(PASSAGE):
On September 1, 1933, Duncan married Stephen "Laddie" Sanford, who was an international polo player as well as director of the Bigelow-Sanford Carpet Company, after which she retired from films. They remained married until his death in 1977. She spent much of her remaining years working with several major charities, and earned a reputation as a socialite in Palm Beach, Florida. She kept herself active by playing golf twice a week and swimming every morning before breakfast, which helped her maintain her size 8 figure. As an actress, she had followed the exercise tips of Sylvia of Hollywood to keep her shape.

==Death==
Duncan died in her sleep aged 98. She was survived by a niece and great-niece. Duncan was the last known person to have in her possession a copy of the lost Murnau film 4 Devils; Martin Koerber, curator of Deutsche Kinemathek, has speculated that her heirs may still have the valuable print somewhere.

(LISTED RECORDS):
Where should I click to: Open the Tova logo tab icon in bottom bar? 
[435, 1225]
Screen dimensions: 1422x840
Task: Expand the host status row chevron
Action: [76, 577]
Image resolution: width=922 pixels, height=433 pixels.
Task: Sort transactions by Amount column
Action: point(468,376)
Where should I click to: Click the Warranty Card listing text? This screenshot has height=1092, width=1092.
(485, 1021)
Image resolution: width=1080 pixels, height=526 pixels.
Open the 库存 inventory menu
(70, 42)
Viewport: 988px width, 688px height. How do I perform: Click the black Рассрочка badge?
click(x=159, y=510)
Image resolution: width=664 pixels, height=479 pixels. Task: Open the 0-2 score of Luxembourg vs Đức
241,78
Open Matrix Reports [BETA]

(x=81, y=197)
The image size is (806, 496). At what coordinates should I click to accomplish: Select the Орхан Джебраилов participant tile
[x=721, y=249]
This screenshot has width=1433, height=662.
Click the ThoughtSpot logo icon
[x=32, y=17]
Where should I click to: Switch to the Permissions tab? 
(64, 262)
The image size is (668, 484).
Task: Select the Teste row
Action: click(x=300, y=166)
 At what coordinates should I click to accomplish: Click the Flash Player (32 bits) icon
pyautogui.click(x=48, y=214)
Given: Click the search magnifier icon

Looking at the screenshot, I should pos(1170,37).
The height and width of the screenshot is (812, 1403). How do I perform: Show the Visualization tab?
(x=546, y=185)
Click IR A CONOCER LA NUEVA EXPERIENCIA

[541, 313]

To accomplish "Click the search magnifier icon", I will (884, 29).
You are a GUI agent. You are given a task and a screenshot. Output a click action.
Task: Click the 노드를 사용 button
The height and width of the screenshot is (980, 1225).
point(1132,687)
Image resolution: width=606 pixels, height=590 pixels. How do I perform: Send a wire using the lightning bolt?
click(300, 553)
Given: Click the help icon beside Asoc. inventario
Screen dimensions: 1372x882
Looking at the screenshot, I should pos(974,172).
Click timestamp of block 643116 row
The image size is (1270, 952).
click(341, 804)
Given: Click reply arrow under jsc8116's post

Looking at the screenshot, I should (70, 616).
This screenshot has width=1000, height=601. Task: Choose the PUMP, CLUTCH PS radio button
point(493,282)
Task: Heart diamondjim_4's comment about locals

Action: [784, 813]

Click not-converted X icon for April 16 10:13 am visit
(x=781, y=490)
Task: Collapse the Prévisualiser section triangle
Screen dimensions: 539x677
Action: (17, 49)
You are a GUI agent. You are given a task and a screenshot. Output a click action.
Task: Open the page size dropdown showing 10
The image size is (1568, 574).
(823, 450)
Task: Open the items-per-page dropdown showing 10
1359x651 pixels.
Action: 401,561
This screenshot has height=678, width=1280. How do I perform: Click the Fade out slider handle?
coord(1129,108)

(ACTION ITEM):
In the passage about Duncan, how often did she play golf?

(EXERCISE RESULT):
Twice a week.